*** Block opens ***

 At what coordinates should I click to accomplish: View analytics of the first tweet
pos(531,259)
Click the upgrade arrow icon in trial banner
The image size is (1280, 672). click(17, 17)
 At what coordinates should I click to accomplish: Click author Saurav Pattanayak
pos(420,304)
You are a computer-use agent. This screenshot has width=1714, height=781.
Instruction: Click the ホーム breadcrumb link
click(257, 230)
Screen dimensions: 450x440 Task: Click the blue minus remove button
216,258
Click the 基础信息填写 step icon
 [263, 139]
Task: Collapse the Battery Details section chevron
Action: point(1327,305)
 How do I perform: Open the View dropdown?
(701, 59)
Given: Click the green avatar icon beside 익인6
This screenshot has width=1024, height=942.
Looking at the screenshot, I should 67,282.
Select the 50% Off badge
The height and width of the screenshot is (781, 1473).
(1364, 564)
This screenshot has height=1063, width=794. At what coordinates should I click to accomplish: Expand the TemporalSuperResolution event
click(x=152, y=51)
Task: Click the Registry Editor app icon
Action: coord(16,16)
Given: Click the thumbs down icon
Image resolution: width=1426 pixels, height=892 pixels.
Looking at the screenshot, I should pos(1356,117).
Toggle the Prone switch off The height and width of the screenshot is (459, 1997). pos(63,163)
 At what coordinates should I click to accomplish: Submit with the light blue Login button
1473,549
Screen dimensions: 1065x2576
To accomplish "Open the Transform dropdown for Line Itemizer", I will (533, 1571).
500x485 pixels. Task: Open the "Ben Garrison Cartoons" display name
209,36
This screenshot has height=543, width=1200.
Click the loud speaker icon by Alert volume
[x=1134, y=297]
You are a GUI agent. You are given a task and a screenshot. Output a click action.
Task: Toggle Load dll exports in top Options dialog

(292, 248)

*** Block closes ***

▶ [Problem requirements]: Copy each line of the listing that carries the string "agent".

▶ [Response area]:
You are a computer-use agent. This screenshot has width=1714, height=781.
You are a GUI agent. You are given a task and a screenshot. Output a click action.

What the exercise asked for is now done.